Kelly Corrigan’s third memoir, Glitter and Glue, is a poignant tale of learning to love her mother

Growing up, Kelly Corrigan relied on her dad’s unwavering enthusiasm but navigated an “adversarial but functional” way of being with her mother, who “looked at motherhood less as a joy to be relished than as a job to be done, serious work with serious repercussions.” In her newest memoir, Glitter and Glue, Corrigan weaves together the complicated story of their relationship with her 1992 experience as the nanny of a motherless family in Australia. There, thousands of miles away from home, she learned firsthand the challenges of raising children, which led to a newfound compassion for her own mother. Released in 2014, Corrigan’s bestselling third memoir, released in paperback this month, takes its name from a quip by the author’s mother: “Your father’s the glitter, but I’m the glue.”

Fresh out of college in 1992, Corrigan ran out of money while backpacking in Australia but found a job as a nanny for John Tanner, a widower with two young children: seven-year-old Milly and five-year-old Martin. As Corrigan steps into the role of caring for them, she can’t help but think about their mother, who died of cancer. After receiving a letter from her own mom, which ends with advice to lock her bedroom door at night lest the grieving father sneak in uninvited, Corrigan finds herself on the other side of the world but just as frustrated as if she and her mother were still living in the same house.

In a conversation with Milly, who’s envious that Corrigan’s mom is still alive, Corrigan wants to tell the little girl that mothers aren’t as great as they might seem.
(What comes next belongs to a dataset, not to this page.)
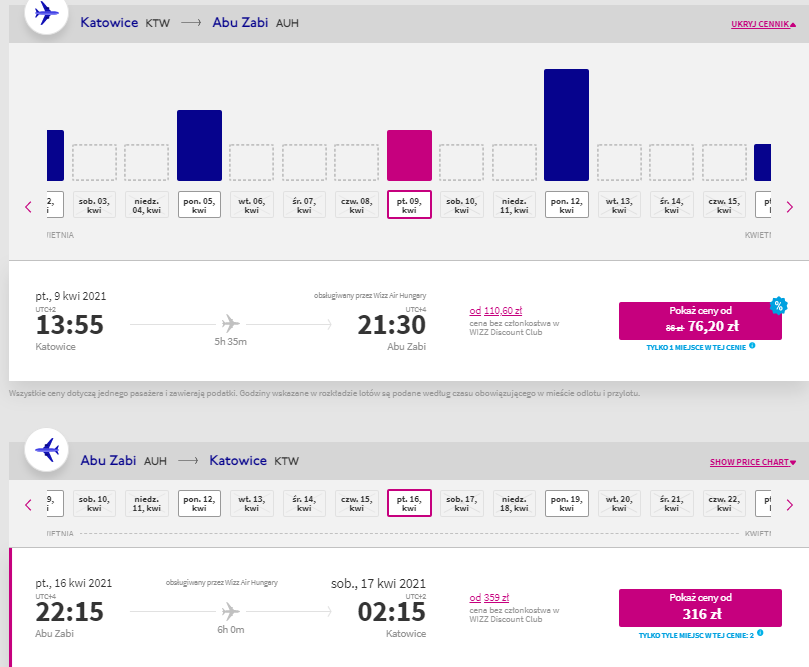
Task: Open the od 359 zł price link
Action: pos(489,597)
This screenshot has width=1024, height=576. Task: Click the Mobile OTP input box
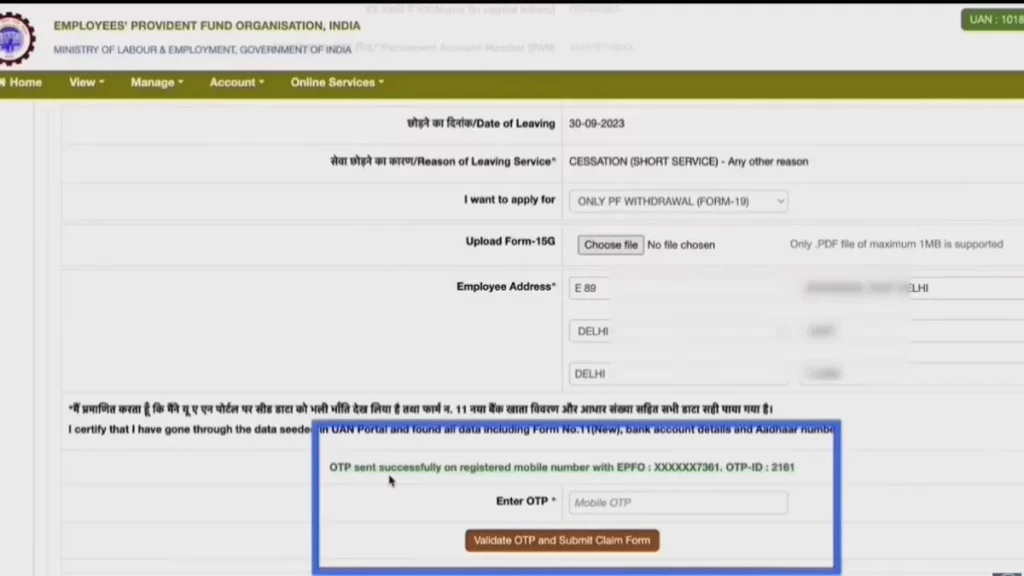point(677,502)
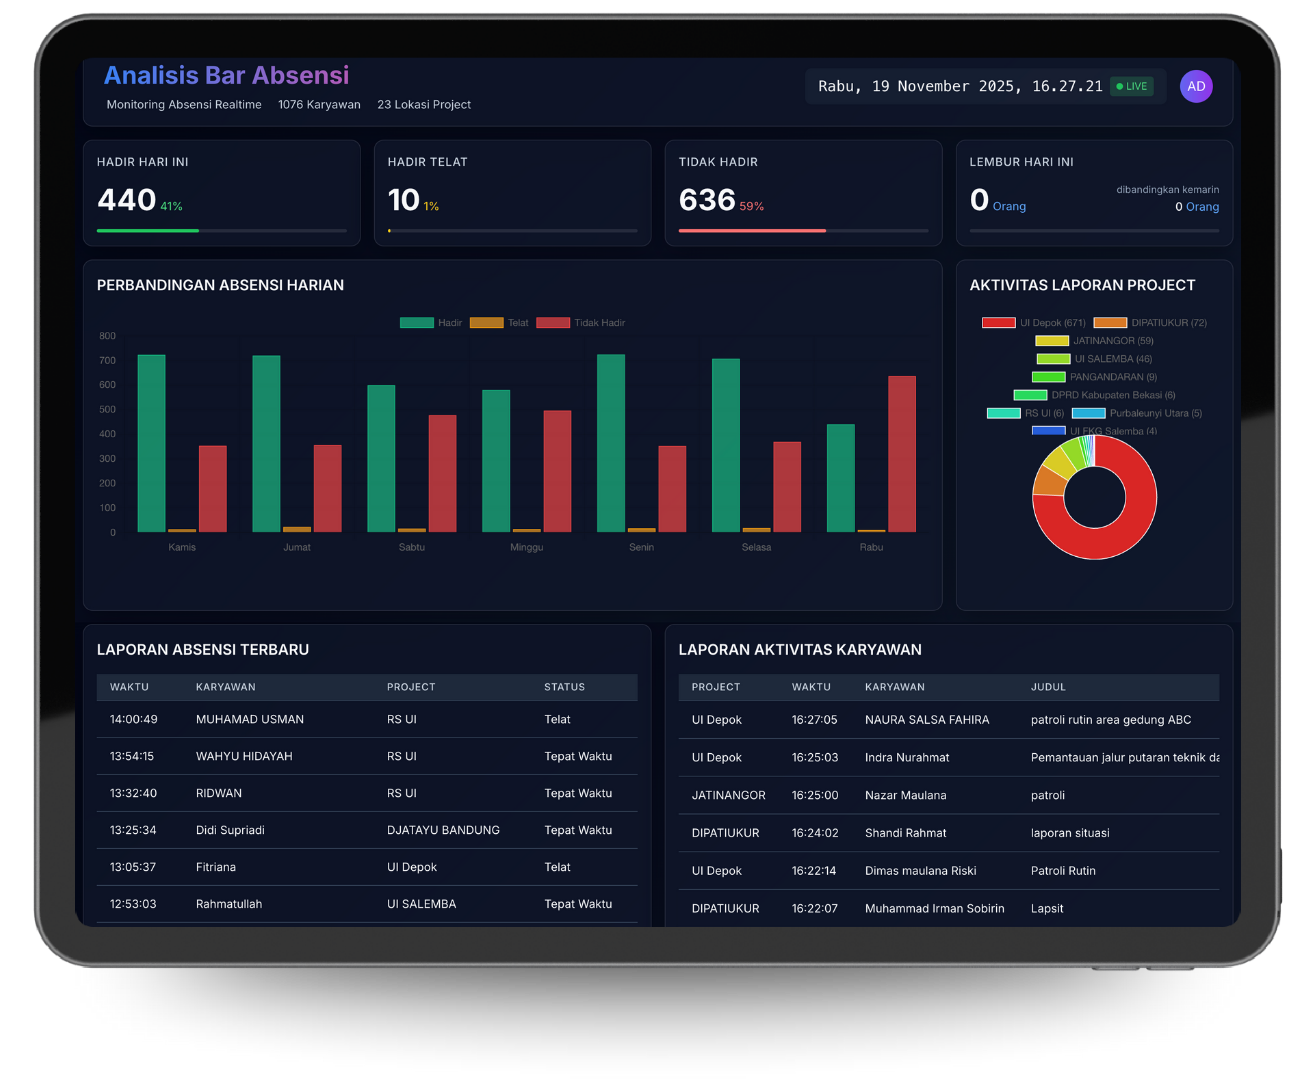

She thinks but doesn’t say that the living mother-daughter relationship is a never-ending battle between adaptation and acceptance: “The only mothers who never embarrass, harass, dismiss, discount, deceive, distort, neglect, baffle, appall, inhibit, incite, insult, or age poorly are dead mothers, perfectly contained in photographs, pressed into two dimensions like a golden autumn leaf.”

The beauty and gravity of Glitter and Glue lie in Corrigan’s shift in perception and behavior toward her mother. The dual narratives alternate between tales of Corrigan’s stint in Australia and her life twenty years later, as a working mother of two daughters in San Francisco. In the more contemporary passages, she struggles with cancer herself and comes to rely on her mother’s steadfast presence.

Corrigan has mined her family life in two earlier memoirs, The Middle Place, which paid homage to her father; and Lift, about being a mother to her two daughters. A frequent contributor to O: The Oprah Magazine and Good Housekeeping, Corrigan writes deftly, with candor, wit, and tenderness about her family. Their joys and pains, their quotidian successes and tragedies, are tied to her profound investment in their lives, and vice versa. Following twenty years of resentful, tumultuous interactions with her mother, Corrigan’s emotional reckoning as she raises children and grapples with her own mortality results in a change of heart. Finally, after years of conflict, she comes to love and appreciate the stability of her mother.